[Text excerpt Boundary: Start]
Llanelli Hospital 1867

Llanelli, like many Victorian towns in the middle of the 19th century, suffered from the ravages of cholera. It was prevalent in 1849, but in 1866 it returned with a vengeance. Between July 14th and August 25th a total of 164 of the town's inhabitants had succumbed to the spread of this deadly disease.[1]Despite the efforts of the Local Board of Health the town was in a very insanitary condition. A report on the state of Llanelli by Dr Hunter in May1866 paints a very grim picture ...

An unusually large proportion of the houses in both town and hamlets are working-men's cottages and of these some are mere cabins of the smallest and meanest sort. One or two rows have been in latter years subdivided longitudinally into double the number of back-to-backs, and in at least one populous group nearly all the houses are formed by the conversion of a row of Smithies...

The people are necessarily crowded in such houses as these, for families of an ordinary size have often but one bedroom. Lodgers must here and there be received, for of registered common lodging houses there were only two, but that overcrowding did not reach the crying intensity met with in Eastern Wales was proved by the absence of beds from any of the kitchens, except in a few cases where there was but one room for the whole use of a small family...
[Text excerpt Boundary: End]
[Listed entries Boundary: Start]
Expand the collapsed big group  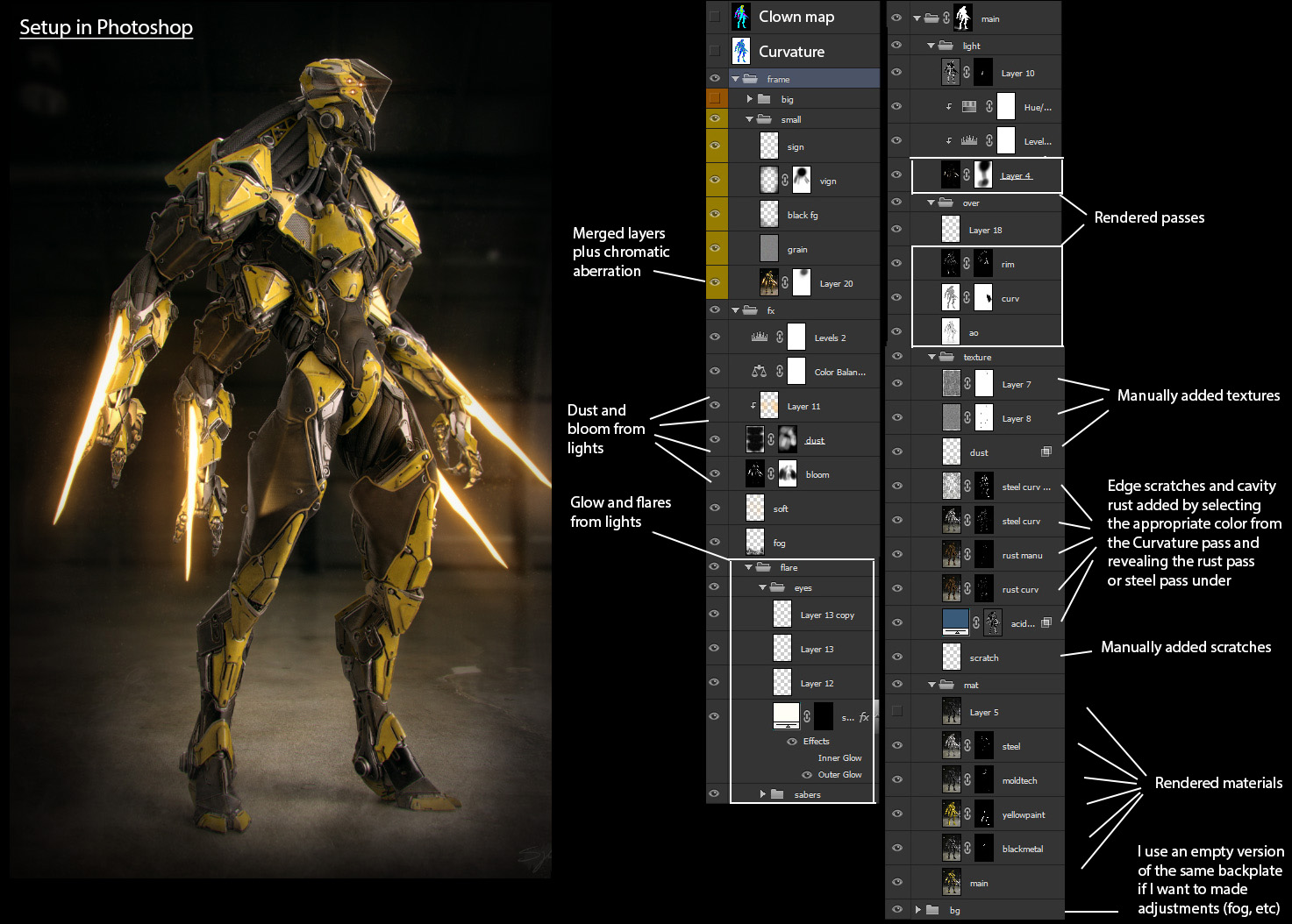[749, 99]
[Listed entries Boundary: End]
[Listed entries Boundary: Start]
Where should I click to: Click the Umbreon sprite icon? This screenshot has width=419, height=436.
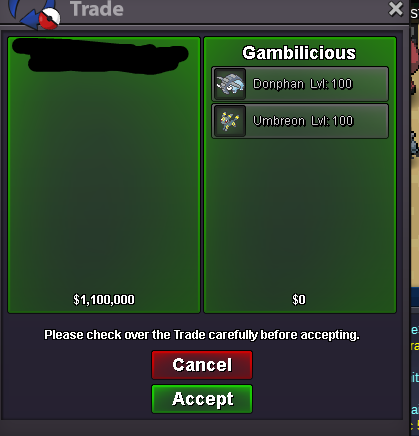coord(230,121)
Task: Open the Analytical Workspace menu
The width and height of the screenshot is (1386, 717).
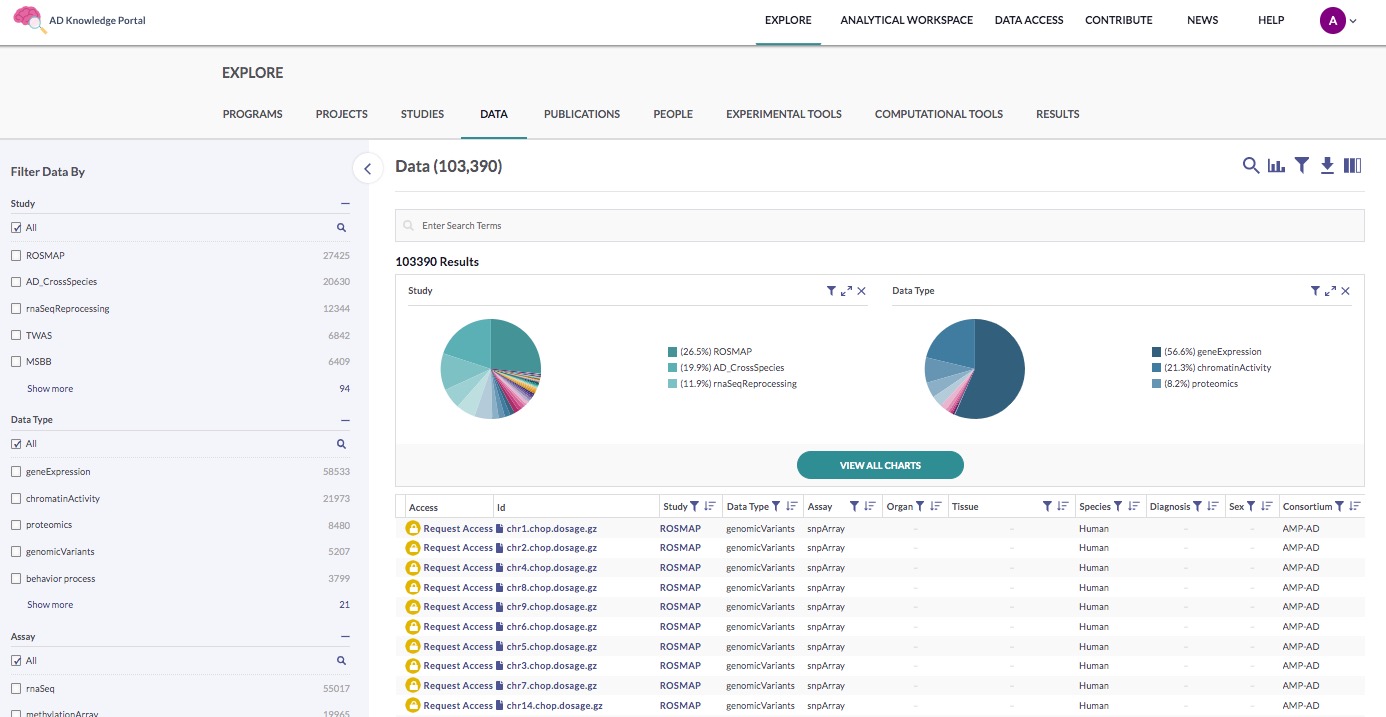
[Listed entries Boundary: End]
§ **Activities**:
1 – Translate this sentence from the Llanelli passage into Spanish: "Between July 14th and August 25th a total of 164 of the town's inhabitants had succumbed to the spread of this deadly disease."
2 – Go on with the Llanelli passage, starting after its last sentence.
The lines have nothing to do with the Llanelli passage.

§ **Results of the tasks**:
1 – Entre el 14 de julio y el 25 de agosto, un total de 164 habitantes de la ciudad habían sucumbido a la propagación de esta enfermedad mortal.

2 –
As in all mining places privies were very few, and there were properties altogether without them, but when I inspected such as there were I found they were seldom used, and I saw in some a contrivance I never saw elsewhere – a pot or bucket was hung just within the privy seat, so that each tenant could remove his dung to the garden [or was as equally common] to a store, where with that of the pigsties it remained until it could be sold to a farmer or a neighbour who had a garden...

There was very little untidiness, ordure [manure] was not lying about the paths through idleness, but it was deliberately planted, as a matter of business wherever it could be made to go.[2]

In effect, the people of Llanelli were collecting, storing and then selling off their manure and that of their pigs to those people who were paying for it i.e. farmers, small holders and local potato growers. The report was also very critical of the town's drains and sewers.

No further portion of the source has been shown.